Re: [PATCH 1/4] memcg, mm: introduce lowlimit reclaim

From: Johannes Weiner
Date: Wed Jun 11 2014 - 11:16:15 EST


On Mon, May 05, 2014 at 04:21:00PM +0200, Michal Hocko wrote:
> On Fri 02-05-14 18:00:56, Johannes Weiner wrote:
> > On Fri, May 02, 2014 at 06:49:30PM +0200, Michal Hocko wrote:
> > > On Fri 02-05-14 11:58:05, Johannes Weiner wrote:
> > > > On Fri, May 02, 2014 at 11:36:28AM +0200, Michal Hocko wrote:
> > > > > On Wed 30-04-14 18:55:50, Johannes Weiner wrote:
> > > > > > On Mon, Apr 28, 2014 at 02:26:42PM +0200, Michal Hocko wrote:
> [...]
> > > > > > > diff --git a/mm/vmscan.c b/mm/vmscan.c
> > > > > > > index c1cd99a5074b..0f428158254e 100644
> > > > > > > --- a/mm/vmscan.c
> > > > > > > +++ b/mm/vmscan.c
> > > > > [...]
> > > > > > > +static void shrink_zone(struct zone *zone, struct scan_control *sc)
> > > > > > > +{
> > > > > > > + if (!__shrink_zone(zone, sc, true)) {
> > > > > > > + /*
> > > > > > > + * First round of reclaim didn't find anything to reclaim
> > > > > > > + * because of low limit protection so try again and ignore
> > > > > > > + * the low limit this time.
> > > > > > > + */
> > > > > > > + __shrink_zone(zone, sc, false);
> > > > > > > + }
> > > >
> > > > So I don't think this can work as it is, because we are not actually
> > > > changing priority levels yet.
> > >
> > > __shrink_zone returns with 0 only if the whole hierarchy is is under low
> > > limit. This means that they are over-committed and it doesn't make much
> > > sense to play with priority. Low limit reclaimability is independent on
> > > the priority.
> > >
> > > > It will give up on the guarantees of bigger groups way before smaller
> > > > groups are even seriously looked at.
> > >
> > > How would that happen? Those (smaller) groups would get reclaimed and we
> > > wouldn't fallback. Or am I missing your point?
> >
> > Lol, I hadn't updated my brain to a394cb8ee632 ("memcg,vmscan: do not
> > break out targeted reclaim without reclaimed pages") yet... Yes, you
> > are right.
>
> You made me think about this more and you are right ;).
> The code as is doesn't cope with many racing reclaimers when some
> threads can fallback to ignore the lowlimit although there are groups to
> scan in the hierarchy but they were visited by other reclaimers.

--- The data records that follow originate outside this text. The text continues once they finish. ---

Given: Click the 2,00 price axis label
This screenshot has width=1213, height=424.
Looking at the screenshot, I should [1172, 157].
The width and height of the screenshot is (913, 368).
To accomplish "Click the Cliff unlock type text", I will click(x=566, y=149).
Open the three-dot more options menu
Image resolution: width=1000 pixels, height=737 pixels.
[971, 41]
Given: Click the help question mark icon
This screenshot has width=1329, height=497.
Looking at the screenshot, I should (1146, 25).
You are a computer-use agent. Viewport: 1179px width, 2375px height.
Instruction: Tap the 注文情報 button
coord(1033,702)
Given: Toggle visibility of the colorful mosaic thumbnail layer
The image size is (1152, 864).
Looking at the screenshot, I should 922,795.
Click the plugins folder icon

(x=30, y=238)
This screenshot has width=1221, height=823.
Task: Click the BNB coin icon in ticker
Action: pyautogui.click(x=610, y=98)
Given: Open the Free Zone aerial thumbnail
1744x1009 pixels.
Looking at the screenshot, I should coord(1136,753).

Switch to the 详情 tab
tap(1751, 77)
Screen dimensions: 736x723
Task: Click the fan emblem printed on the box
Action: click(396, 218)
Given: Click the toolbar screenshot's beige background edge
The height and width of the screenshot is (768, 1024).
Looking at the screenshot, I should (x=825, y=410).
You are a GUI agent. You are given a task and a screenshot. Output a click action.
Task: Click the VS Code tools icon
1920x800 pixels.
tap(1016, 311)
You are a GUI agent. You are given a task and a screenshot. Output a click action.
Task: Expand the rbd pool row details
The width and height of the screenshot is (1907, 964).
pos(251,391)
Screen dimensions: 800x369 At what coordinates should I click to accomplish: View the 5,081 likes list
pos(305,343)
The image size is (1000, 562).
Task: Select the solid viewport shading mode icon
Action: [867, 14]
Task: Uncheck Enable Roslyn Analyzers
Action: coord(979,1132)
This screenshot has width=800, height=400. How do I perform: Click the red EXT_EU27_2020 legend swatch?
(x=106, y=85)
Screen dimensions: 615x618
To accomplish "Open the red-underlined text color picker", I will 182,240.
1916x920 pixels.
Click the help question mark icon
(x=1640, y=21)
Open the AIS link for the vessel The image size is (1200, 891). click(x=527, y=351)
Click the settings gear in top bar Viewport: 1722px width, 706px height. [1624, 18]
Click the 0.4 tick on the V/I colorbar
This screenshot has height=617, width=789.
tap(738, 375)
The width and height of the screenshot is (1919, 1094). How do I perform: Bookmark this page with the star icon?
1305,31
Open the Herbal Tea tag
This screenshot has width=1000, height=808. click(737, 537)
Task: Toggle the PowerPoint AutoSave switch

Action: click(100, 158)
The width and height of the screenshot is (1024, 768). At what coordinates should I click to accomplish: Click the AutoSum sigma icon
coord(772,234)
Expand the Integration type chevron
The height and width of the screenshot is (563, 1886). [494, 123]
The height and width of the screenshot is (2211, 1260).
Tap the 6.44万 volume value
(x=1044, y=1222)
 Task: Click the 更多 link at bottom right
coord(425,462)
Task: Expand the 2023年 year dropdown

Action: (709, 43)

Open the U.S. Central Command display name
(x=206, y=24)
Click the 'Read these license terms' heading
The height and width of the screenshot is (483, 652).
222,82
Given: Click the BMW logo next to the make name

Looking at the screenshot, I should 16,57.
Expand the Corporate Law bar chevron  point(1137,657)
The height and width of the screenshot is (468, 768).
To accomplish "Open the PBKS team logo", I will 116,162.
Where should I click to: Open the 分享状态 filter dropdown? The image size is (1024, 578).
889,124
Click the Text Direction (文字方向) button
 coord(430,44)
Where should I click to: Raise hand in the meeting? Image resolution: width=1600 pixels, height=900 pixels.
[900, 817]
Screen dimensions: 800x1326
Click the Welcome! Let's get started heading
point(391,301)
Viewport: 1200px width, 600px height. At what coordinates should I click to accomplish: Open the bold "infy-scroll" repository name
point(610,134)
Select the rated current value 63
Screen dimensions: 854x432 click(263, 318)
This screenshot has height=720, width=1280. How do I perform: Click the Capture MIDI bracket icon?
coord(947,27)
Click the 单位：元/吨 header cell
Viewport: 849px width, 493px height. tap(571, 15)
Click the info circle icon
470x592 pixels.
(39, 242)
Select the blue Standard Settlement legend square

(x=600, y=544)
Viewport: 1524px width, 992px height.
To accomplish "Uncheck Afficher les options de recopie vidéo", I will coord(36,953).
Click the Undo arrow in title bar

> The patch bellow should help with that. What do you think?
> I am also thinking we want to add a fallback counter in memory.stat?
> ---
> >From e997b8b4ac724aa29bdeff998d2186ee3c0a97d8 Mon Sep 17 00:00:00 2001
> From: Michal Hocko <mhocko@xxxxxxx>
> Date: Mon, 5 May 2014 15:12:18 +0200
> Subject: [PATCH] vmscan: memcg: check whether the low limit should be ignored
>
> Low-limit (aka guarantee) is ignored when there is no group scanned
> during the first round of __shink_zone. This approach doesn't work when
> multiple reclaimers race and reclaim the same hierarchy (e.g. kswapd
> vs. direct reclaim or multiple tasks hitting the hard limit) because
> memcg iterator makes sure that multiple reclaimers are interleaved
> in the hierarchy. This means that some reclaimers can see 0 scanned
> groups although there are groups which are above the low-limit and they
> were reclaimed on behalf of other reclaimers. This leads to a premature
> low-limit break.
>
> This patch adds mem_cgroup_all_within_guarantee() which will check
> whether all the groups in the reclaimed hierarchy are within their low
> limit and shrink_zone will allow the fallback reclaim only when that is
> true. This alone is still not sufficient however because it would lead
> to another problem. If a reclaimer constantly fails to scan anything
> because it sees only groups within their guarantees while others do the
> reclaim then the reclaim priority would drop down very quickly.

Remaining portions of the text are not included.